New York, Sidney Janis Gallery, 75 Collages by Schwitters, 1959, no. 12
New York, Galerie Chalette, Kurt Schwitters, 1963, no. 20

Literature

Werner Schmalenbach, Kurt Schwitters, Cologne, 1967, illustrated pl. 53
Karin Orchard & Isabel Schulz, Kurt Schwitters, Catalogue raisonné, 1905-1922, vol. I, Hannover, 2000, no. 889, illustrated p. 418

Catalogue Note

Executed in 1921, Mz 330. ine Dresd. is an exquisite example of Schwitters’ celebrated Merz series. In June 1919, at Galerie Der Sturm in Berlin, Schwitters first coined the title Merz, from the word kommerz or "commerce," later explaining: "Merz was the name I gave to a new process whose principle was the use of any material. The second syllable of the word Kommerz, it first appeared in Merzbild, a painting where—alongside various abstract forms born of the collage process—one could make out the letters Merz on a small square of paper cut and pasted from an advertisement for the Kommerz-und Privatbank. For my first exhibition of these assemblages in the Galerie Der Sturm in Berlin, I was looking for a term to designate this new genre; I could not classify my paintings under any of the traditional labels such as Expressionism, Cubism, Futurism and so on. I would name all of my pictures which related to this first example Merzbilder" (as quoted in Friedhelm Lach, Kurt Schwitters. Das literarische Werk, vol. V, Cologne, 1973-81, p. 252).

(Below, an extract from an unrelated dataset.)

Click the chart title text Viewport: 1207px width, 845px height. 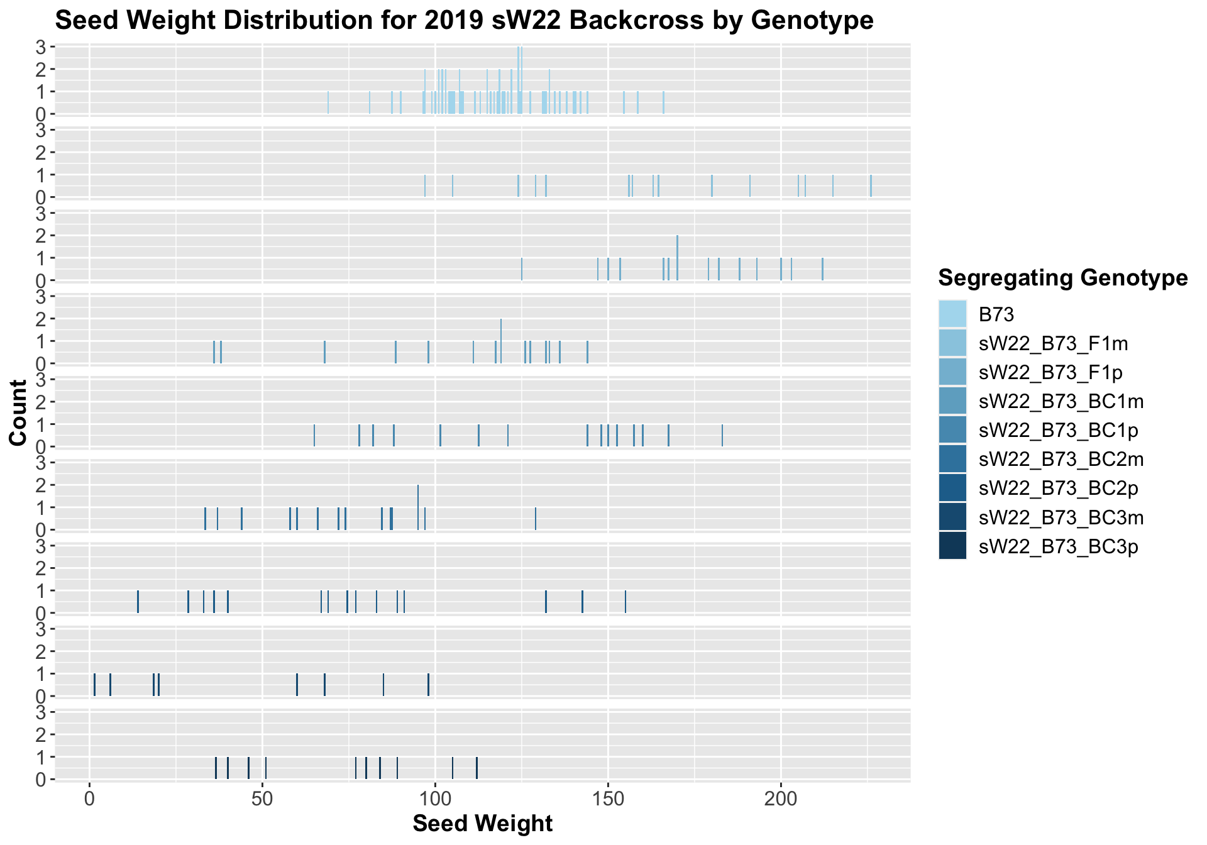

The present work was executed in Dresden, where the artist had traveled for a poetry recital, stopping in Erfurt, Weimar and Leipzig along the way. Mz 330. ine Dresd. is exceptional for its wonderfully nuanced palette, including a shimmering golden sheen visible which dazzles under close inspection, as well as for its use of a collage element from the famous Suchard chocolate factory—among the most readily recognizable advertisement elements that Schwitters would incorporate into his Merz output. The piece is further remarkable for its provenance, acquired by fellow Der Sturm artist Rudolf Bauer directly from Schwitters in 1922, and later sold by the prestigious Sidney Janis Gallery in New York.